Zwar wird ein Verwandtschaftsverhältnis zu einem Prozessbevollmächtigten nicht generell die Besorgnis der Befangenheit begründen. Dies ergibt sich schon aus der gesetzgeberischen Wertung des § 41 ZPO, die den entsprechenden Sachverhalt – im Gegensatz zu verwandtschaftlichen Beziehungen zu Parteien (vgl. § 41 Nr. 3 ZPO) – nicht zu einem jede weitere Bewertung entbehrlich machenden Ausschlussgrund erhoben hat. Insbesondere Verwandtschaftsverhältnisse zwischen einem Richter und einem Prozessbevollmächtigten, die mit keinerlei persönlichem Kontakt verbunden sind, bei denen sich die Verbindung also auf die Tatsache der Verwandtschaft beschränkt, werden die Besorgnis der Befangenheit in der Regel nicht begründen können. Sobald aber zur bloßen Verwandtschaft als solcher die Pflege regelmäßigen persönlichen Kontakts hinzutritt, darf ein Verfahrensbeteiligter bei objektiver Betrachtung annehmen, dass eine „gelebte“ Nähebeziehung besteht, die die Unvoreingenommenheit des Richters beeinträchtigen kann.

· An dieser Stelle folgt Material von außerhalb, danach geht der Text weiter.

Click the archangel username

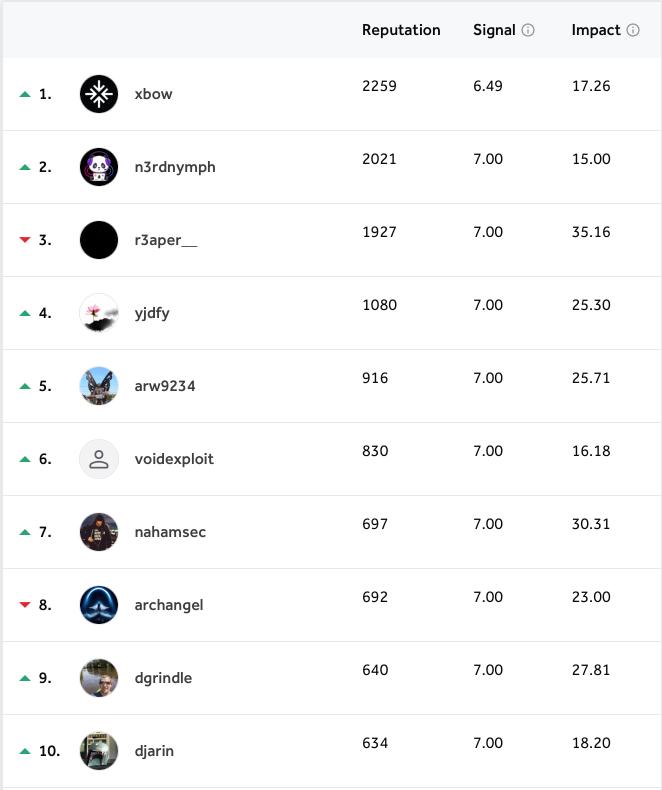[x=169, y=605]
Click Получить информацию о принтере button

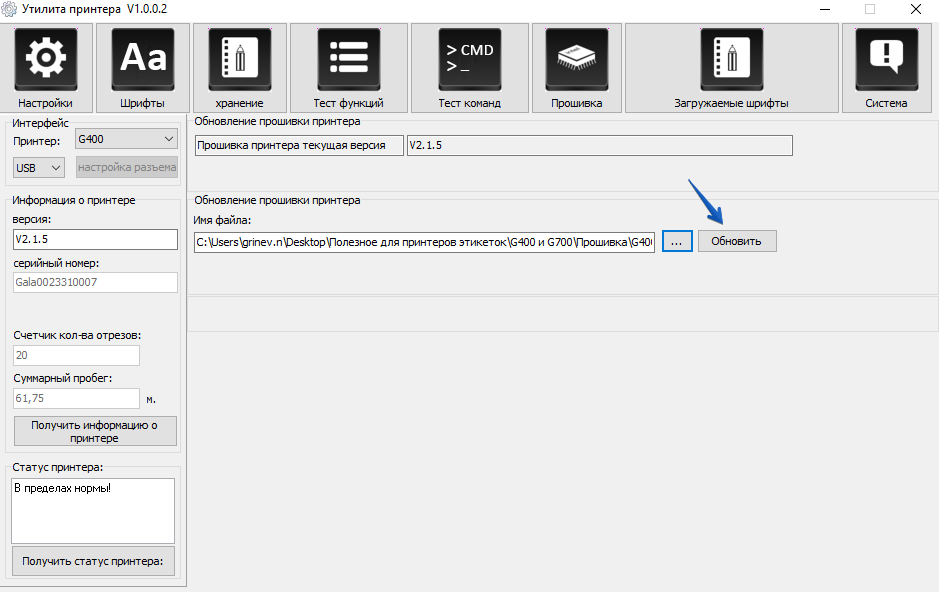click(x=95, y=431)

In diesem Fall genügt es, wenn der mit dem Richter verwandte Prozessbevollmächtigte zu irgendeinem Zeitpunkt am Verfahren als Parteivertreter beteiligt war. Es steht der Besorgnis der Befangenheit vorliegend also nicht entgegen, dass Rechtsanwalt Sp. ab Januar 2020 in der vorliegenden Angelegenheit keine Schriftsätze mehr unterschrieben hat und, wie von den Klägervertretern mitgeteilt, in die anwaltliche Bearbeitung auch auf sonstige Weise nicht mehr involviert war. Dies ergibt sich schon allein daraus, dass sich wegen zivilprozessualer Ausschlusstatbestände (§§ 296, 531 Abs. 2 Nr. 3 ZPO) unzureichender Vortrag in einem früheren Verfahrensstadium auch im späteren Verfahrensverlauf, an dem der mit dem Richter verwandte Prozessbevollmächtigte nicht mehr beteiligt ist, weiterhin auswirken kann. Allein schon deshalb kann ein Eigeninteresse eines früheren Prozessbevollmächtigten am Ausgang des Rechtsstreits bestehen und daraus resultierend die Besorgnis der übrigen Prozessbeteiligten, dass der mit dem Prozessbevollmächtigten verwandte Richter davon beeinflusst werden könnte. Angesichts dessen musste vorliegend nicht entschieden werden, ob schon allein die Tätigkeit in derselben Kanzlei auch dann einen Grund zur Besorgnis der Befangenheit eines verwandten Richters gibt, wenn der betroffene Rechtsanwalt selbst niemals in die Bearbeitung des verfahrensgegenständlichen Mandats eingebunden war.